Justin Trudeau, who replaced Harper as prime minister in 2015, was also interested in expanding Canadian trade with China. President Xi Jinping and other Chinese officials greeted Trudeau’s election by proclaiming a ‘golden era’ in bilateral relations, but the Canadian leader was more circumspect. Before authorizing exploratory discussions on a possible Canada–China FTA, he pressed China to remove import restrictions on certain Canadian agricultural products and to release Kevin Garratt, a Canadian resident in China since 1984 who had been detained by Chinese authorities in 2014 and falsely accused of military espionage. Following Garratt’s release and return to Canada in September 2016, exploratory discussions proceeded, and by late 2017 Canada and China appeared poised to announce the formal start of negotiations towards an FTA. However, the two countries were ultimately unable to agree on the ground rules for the negotiations, leaving further discussions in limbo. Meanwhile, US President Trump’s threats to disrupt trade with Canada had become the focus of the Canadian government’s attention.

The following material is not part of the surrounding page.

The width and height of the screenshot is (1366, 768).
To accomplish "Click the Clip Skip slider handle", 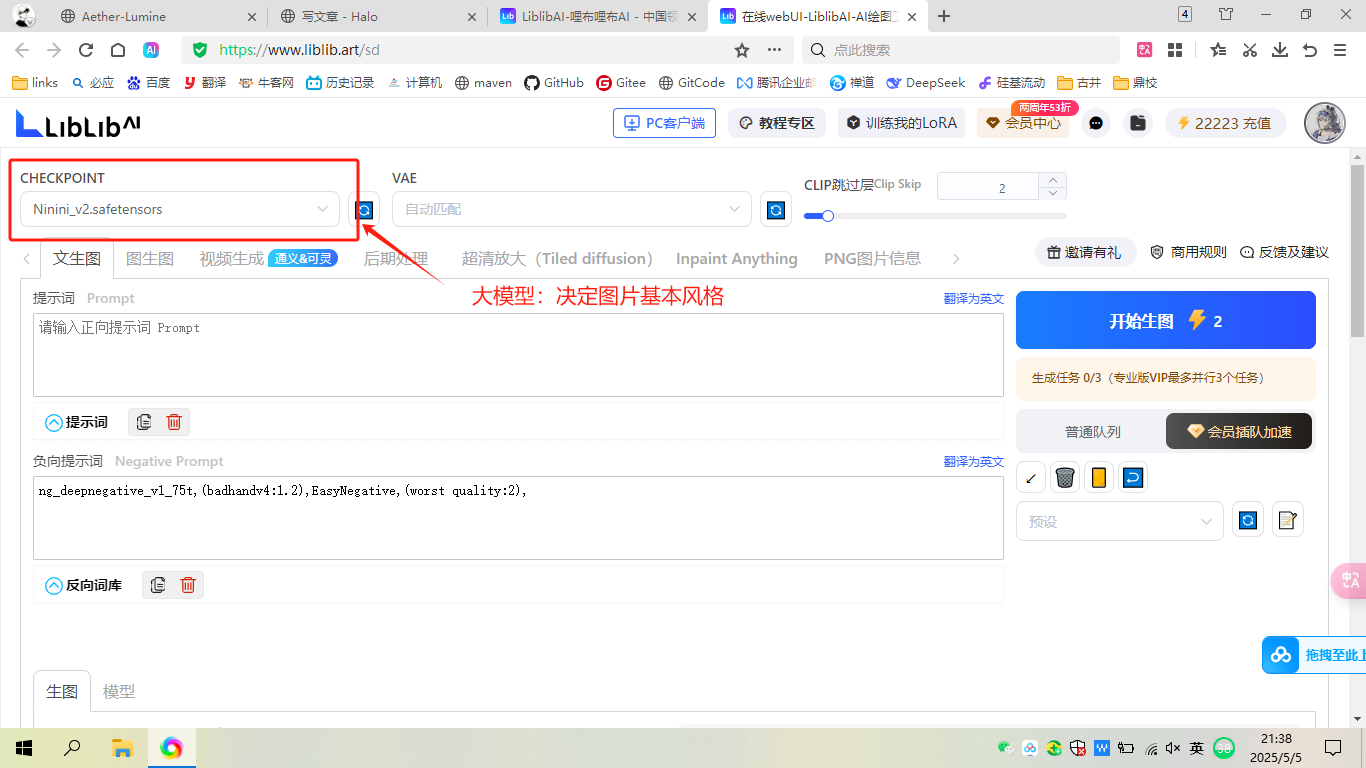I will pos(828,216).
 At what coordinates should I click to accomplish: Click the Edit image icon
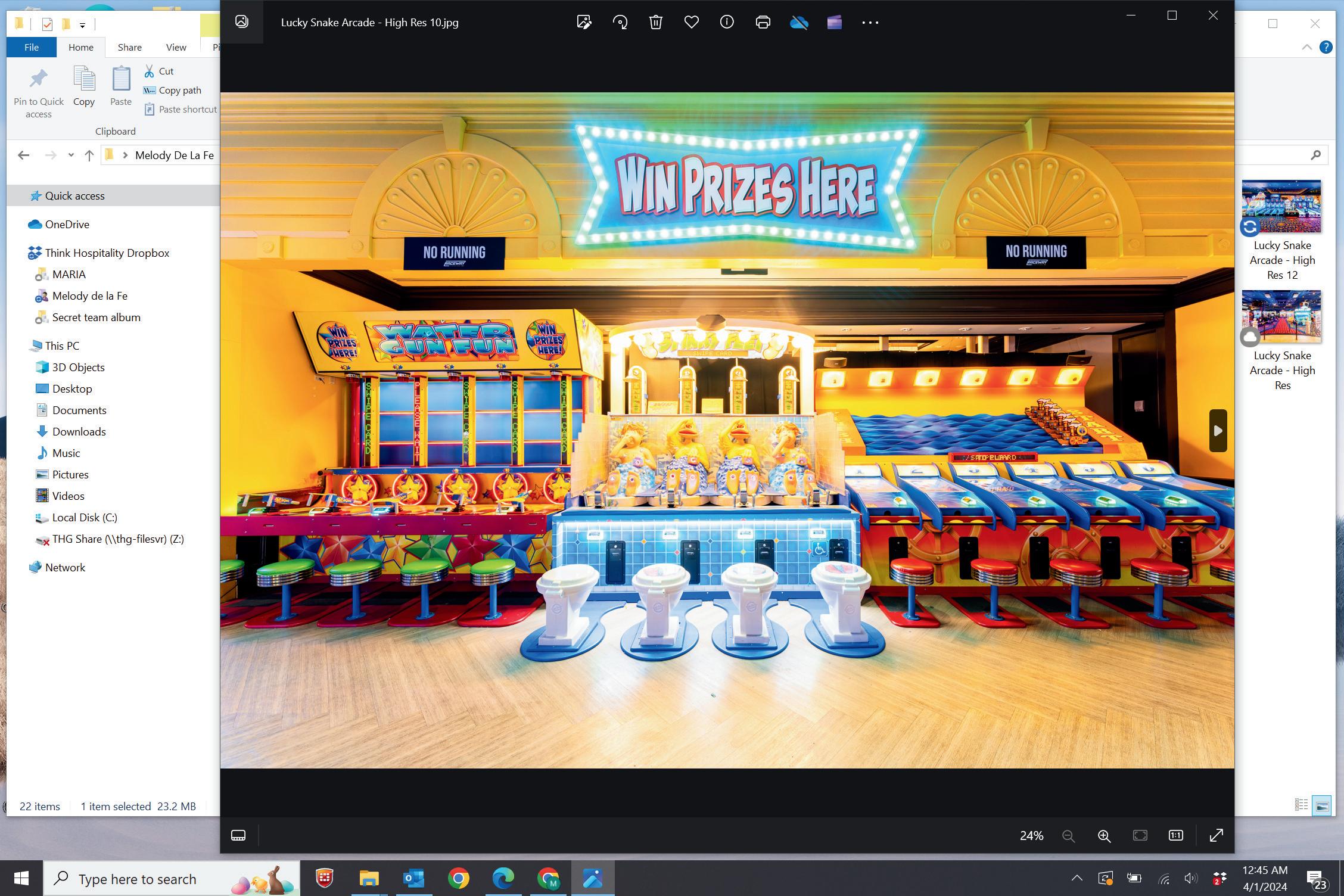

Such was the status of Canada–China relations in late 2018, when the US Department of Justice formally requested that the Canadian authorities detain Meng Wanzhou as she was changing planes at Vancouver airport, pending an extradition request that accused Meng of the federal crimes of bank fraud and wire fraud. In addition to being the chief financial officer of Huawei, China’s foremost telecommunications company, Meng is the daughter of its founder Ren Zhengfei, a former member of the People’s Liberation Army who reportedly has strong connections to the Communist Party of China. As reported in The Globe and Mail, Trudeau insisted that there was no political involvement in the Canadian decision to arrest Meng.8 Indeed, such decisions fall to career law-enforcement officials in Canada’s Department of Justice, and ultimately to Canadian judges, who review extradition requests. The justice minister technically has the power to suspend such proceedings, but typically plays a role only at the final stage: deciding whether to surrender the suspect to the requesting state.9 Nevertheless, the Chinese government accused Canada of making a politically motivated arrest.

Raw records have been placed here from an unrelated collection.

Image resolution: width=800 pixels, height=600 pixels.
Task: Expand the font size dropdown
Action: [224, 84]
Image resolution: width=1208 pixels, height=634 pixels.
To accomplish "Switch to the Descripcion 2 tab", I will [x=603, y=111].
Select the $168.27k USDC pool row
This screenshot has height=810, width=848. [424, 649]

Days after Meng’s arrest, Chinese authorities detained Michael Spavor, a Canadian business executive, and Michael Kovrig, a former Canadian diplomat working as a policy adviser for the International Crisis Group think-tank, arresting both men on ‘suspicion of engaging in activities that endanger national security’.10 They have reportedly been held under harsh conditions in Chinese detention facilities,11 whereas Meng has been afforded due process and is living in one of her two Vancouver mansions for the duration of her extradition hearing, where she is represented by a team of lawyers. It was not the first occasion on which China had detained Canadians in an apparent bid to pressure Canada.12
Two weeks after the detention of Kovrig and Spavor, in January 2019, Canadian Robert Schellenberg, who in November 2018 had been sentenced by Chinese courts to a 15-year jail term for drug-trafficking, was retried at short notice. Judges at the second hearing deliberated for barely an hour before ruling that Schellenberg’s previous sentence was too light and sentencing him to death – proceedings so extraordinary and rapid that even Chinese legal experts openly expressed surprise. In March, China also restricted imports of certain Canadian agricultural goods – firstly canola, and subsequently beef and pork. The new restrictions proved painful to the agricultural sector: Canada’s exports to China of canola seeds, alone, amounted to C$2.7 billion in 2018.13 Taken together, China’s actions seemed intended to coerce the Canadian government into suspending the extradition proceedings against Meng and releasing her.